Two judges and a sheriff will travel to Skye to mark the centenary of the Scottish Land Court, which can trace its roots to the Battle of the Braes 130 years ago and continues to adjudicate on a range of disputes.

These include impresario Sir Cameron Mackintosh's fight with the crofter Donald Cameron over land beside Loch Morar.

They will acknowledge that the court "stands on the shoulders" of the people of Braes who in 1882 resisted an attempt by their landlord Lord MacDonald to evict 12 crofters as part of a dispute over the grazing of the hill Ben Lee above Braes, which was due to be taken over by a farmer.

They refused to pay their rents and a crowd of 150 assaulted the sheriff's officer and burned the eviction notices he brought. However, he returned almost two weeks later with 50 policemen sent from Glasgow to arrest five of the crofters.

As they left Braes the party was attacked by a large crowd of men, women and children carrying sticks and throwing stones.
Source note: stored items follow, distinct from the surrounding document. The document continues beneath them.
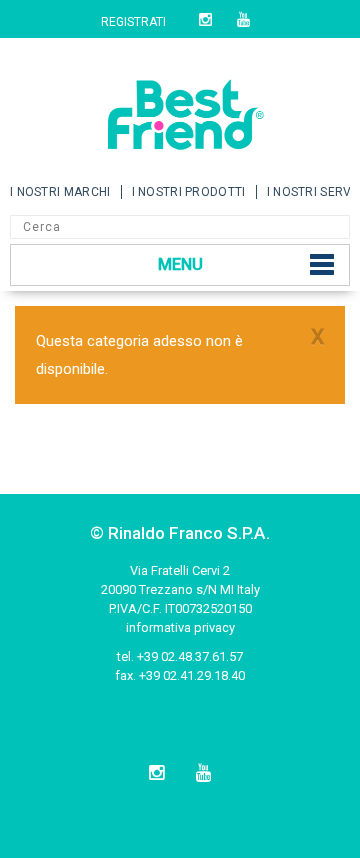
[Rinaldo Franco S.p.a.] (180, 107)
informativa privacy (180, 627)
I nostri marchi (60, 192)
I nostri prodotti (189, 192)
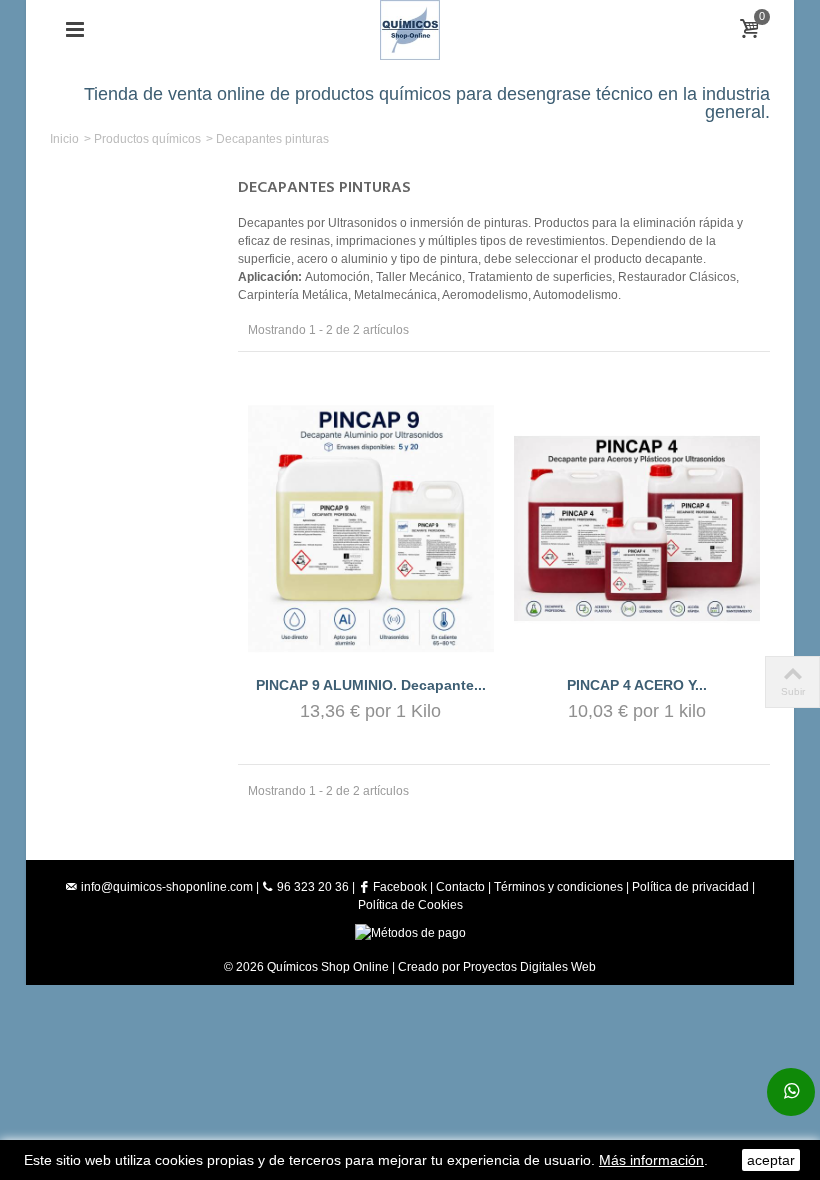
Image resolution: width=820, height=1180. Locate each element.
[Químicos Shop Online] (410, 29)
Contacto (460, 887)
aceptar (771, 1160)
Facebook (398, 887)
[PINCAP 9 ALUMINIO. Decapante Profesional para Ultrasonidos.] (371, 528)
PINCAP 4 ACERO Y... (637, 685)
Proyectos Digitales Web (529, 967)
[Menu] (75, 30)
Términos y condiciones (558, 887)
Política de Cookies (410, 905)
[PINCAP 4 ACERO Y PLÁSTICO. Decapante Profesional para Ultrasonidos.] (637, 528)
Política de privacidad (690, 887)
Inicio (64, 139)
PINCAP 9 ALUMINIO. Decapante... (371, 685)
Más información (651, 1160)
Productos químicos (147, 139)
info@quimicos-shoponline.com (167, 887)
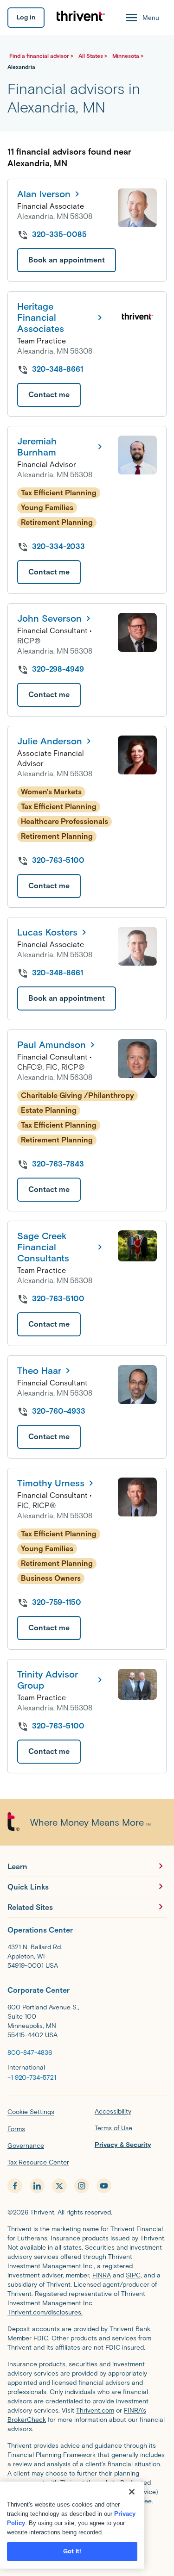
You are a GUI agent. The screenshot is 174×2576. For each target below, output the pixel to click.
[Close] (132, 2492)
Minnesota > (127, 55)
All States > (93, 55)
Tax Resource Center (38, 2162)
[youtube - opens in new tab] (104, 2185)
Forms (16, 2129)
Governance (25, 2146)
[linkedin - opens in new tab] (37, 2185)
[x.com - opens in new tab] (59, 2185)
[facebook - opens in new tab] (15, 2185)
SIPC (133, 2275)
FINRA (101, 2275)
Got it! (72, 2551)
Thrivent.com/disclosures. (45, 2312)
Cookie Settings (30, 2112)
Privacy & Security (123, 2145)
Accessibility (113, 2111)
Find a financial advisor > (42, 55)
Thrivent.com (95, 2410)
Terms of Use (113, 2128)
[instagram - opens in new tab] (81, 2185)
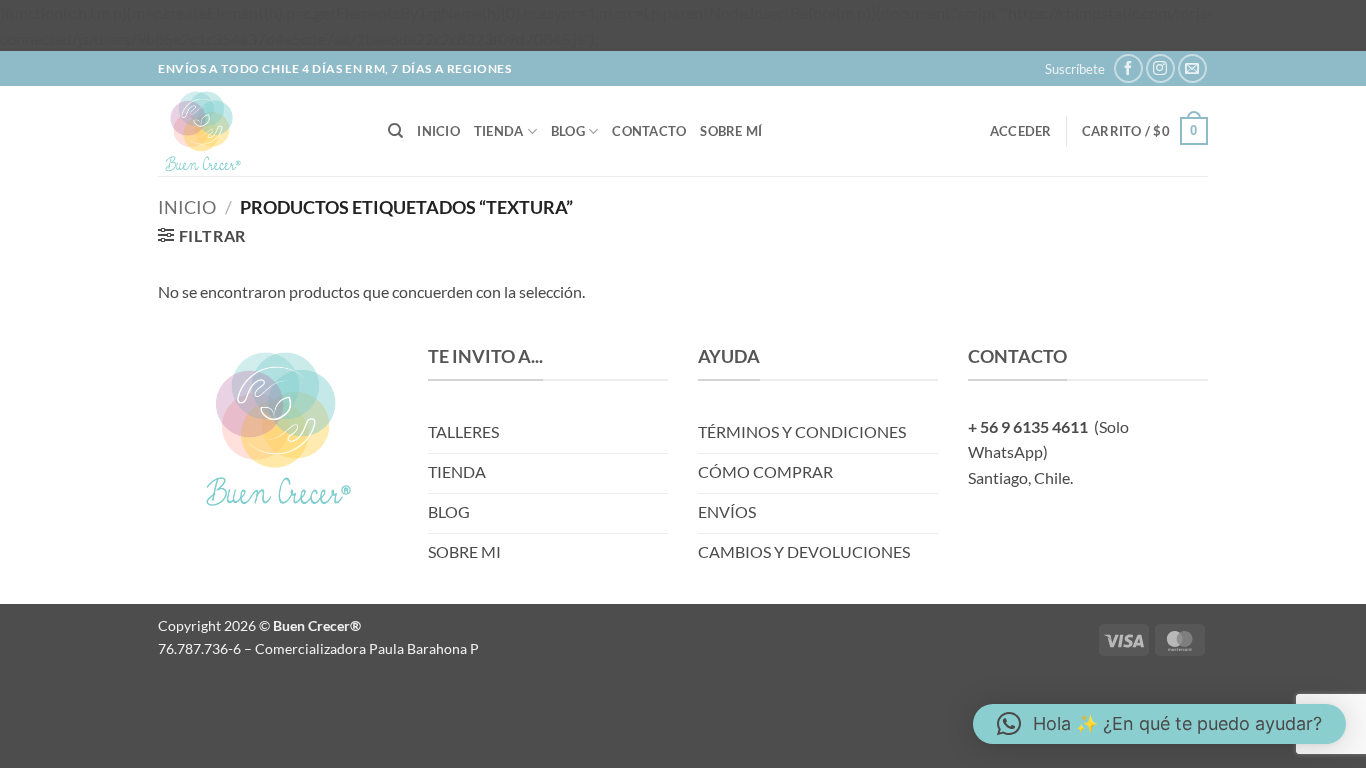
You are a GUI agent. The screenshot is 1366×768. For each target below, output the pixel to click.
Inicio (438, 131)
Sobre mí (731, 131)
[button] (1075, 69)
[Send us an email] (1192, 68)
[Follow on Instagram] (1160, 68)
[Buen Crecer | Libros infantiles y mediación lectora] (258, 131)
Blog (568, 131)
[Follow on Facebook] (1128, 68)
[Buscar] (395, 131)
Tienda (499, 131)
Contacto (649, 131)
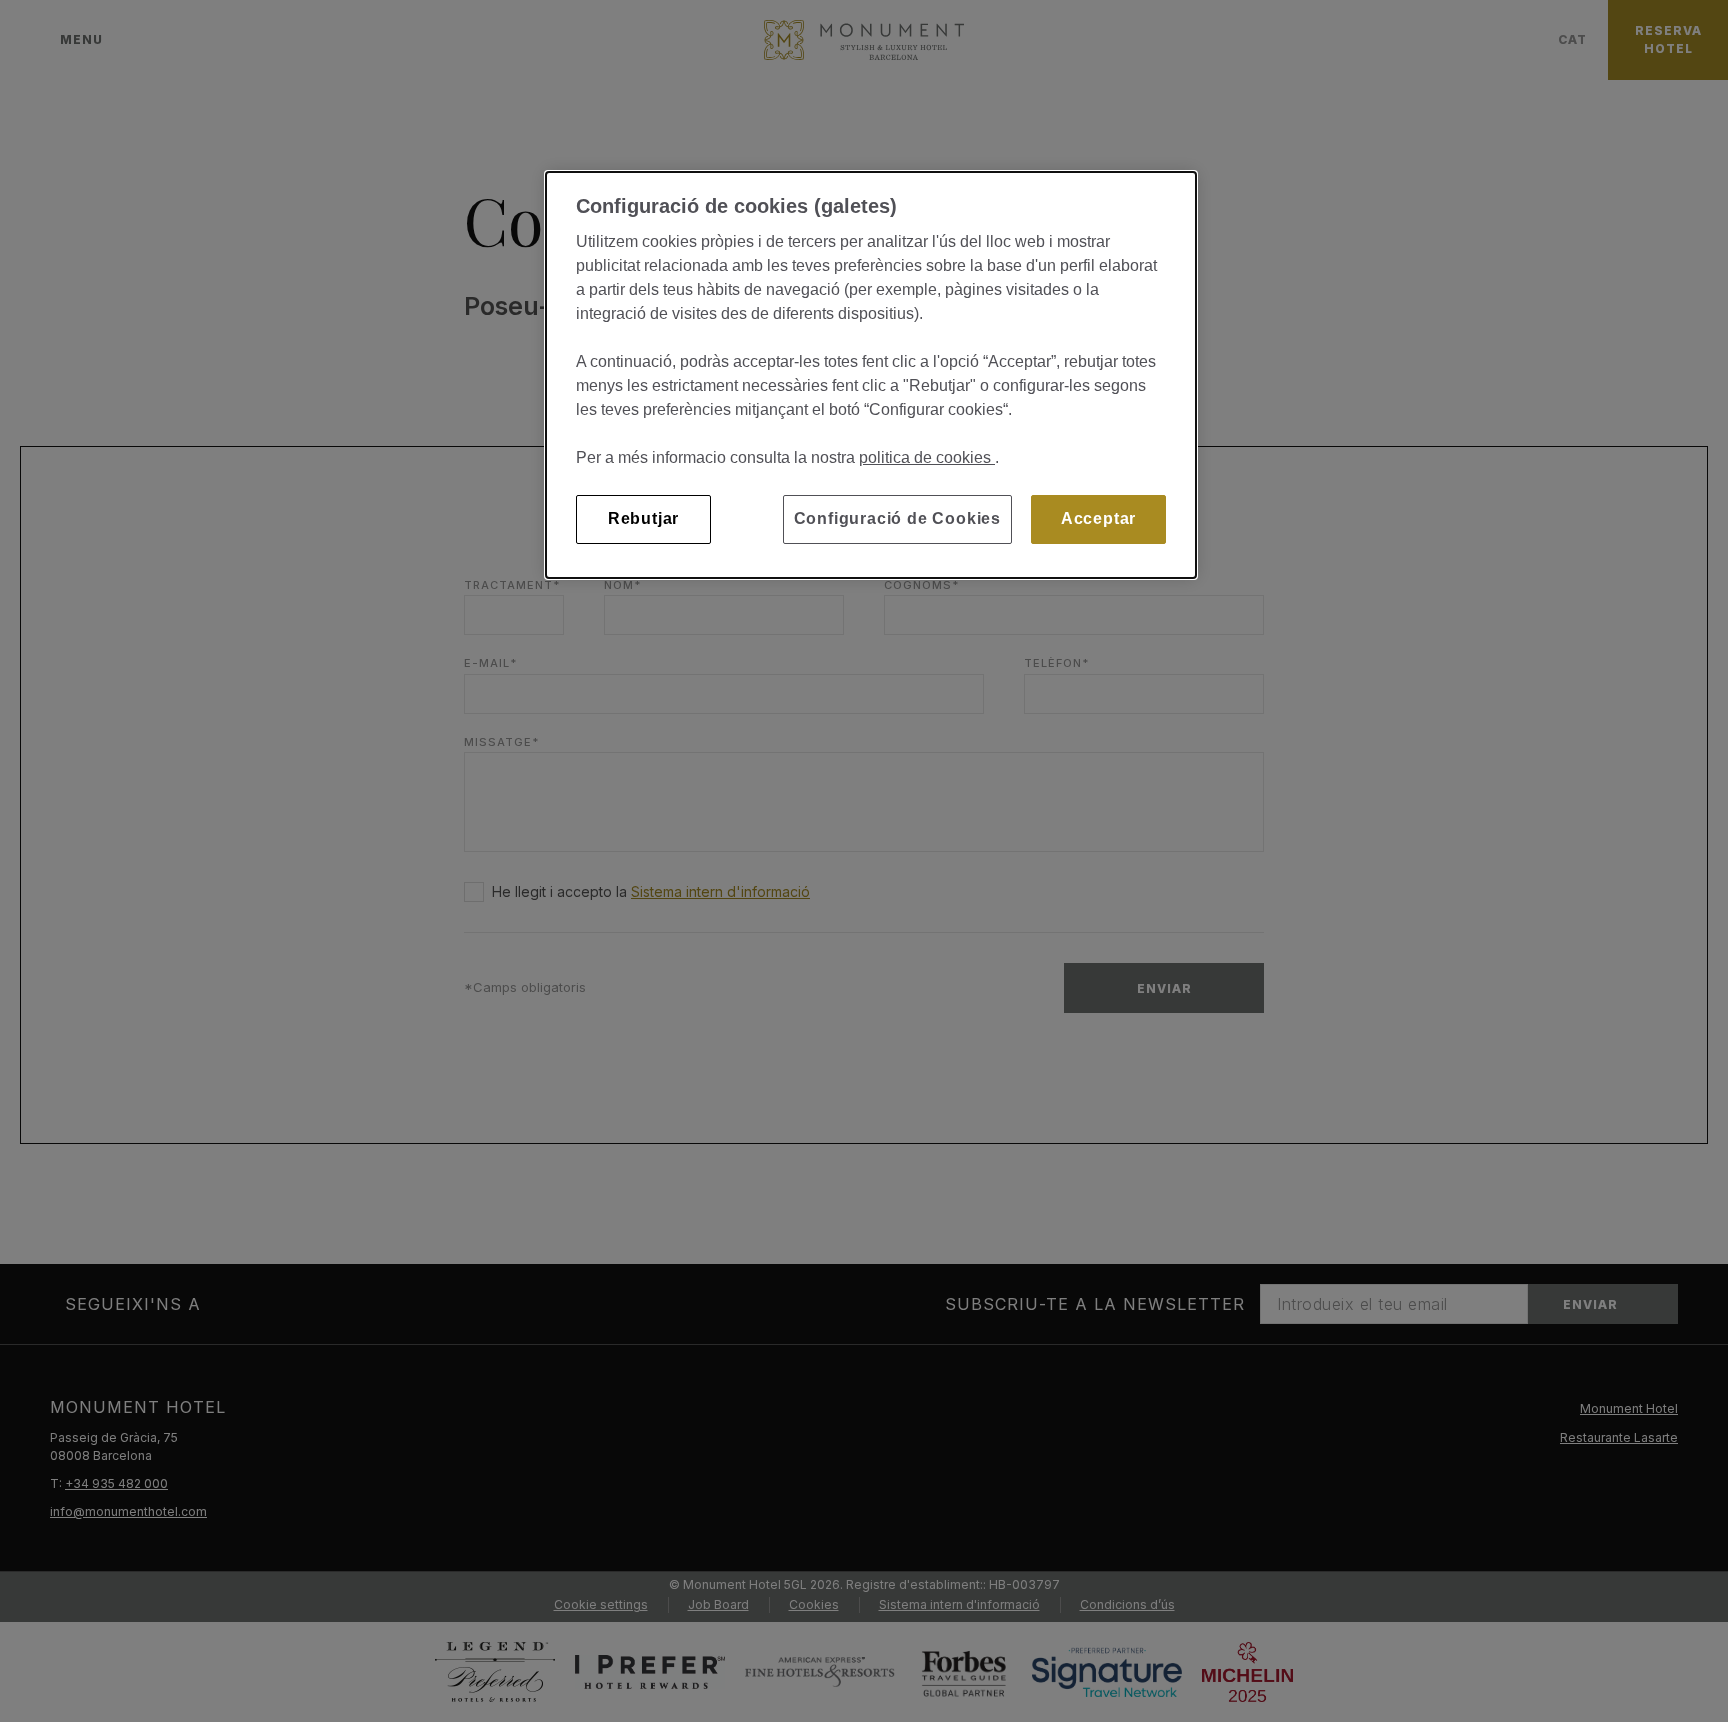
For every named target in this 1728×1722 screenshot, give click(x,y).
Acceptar (1098, 518)
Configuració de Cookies (897, 518)
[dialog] (871, 374)
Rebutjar (643, 518)
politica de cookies (927, 457)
The Battle of the Braes was the start of the "Crofters' War" of 1882-88, a wave of agitation across the Highlands demanding land reform.

In May 1883 Gladstone's government announced the establishment of the Napier Commission, "to inquire into the condition of the crofters and cottars in the Highlands and Islands of Scotland".

The Napier Commission's report led to legislation which granted crofters security of tenure and fair rents amongst other rights. It was the foundation of the crofting system that survives to this day.

To mark its centenary the court's chairman Lord McGhie, a former QC, will lead a party past the church where the first witness to the Napier Commission, Angus Stewart, gave evidence to a cairn.

Lord McGhie said the court enthusiastically took up the suggestion of a trip to mark the Battle of the Braes in 1882.

He said: "Of course, the court is a court of law. Our task it to apply the law fairly and judicially. It is the law itself which provides the protection for both crofters and landlords."

Joining Saturday's events will be High Court judge Lord Bracadale, who was born on Skye, and Lord McGhie's deputy Sheriff Roddy John Macleod, a native of the island.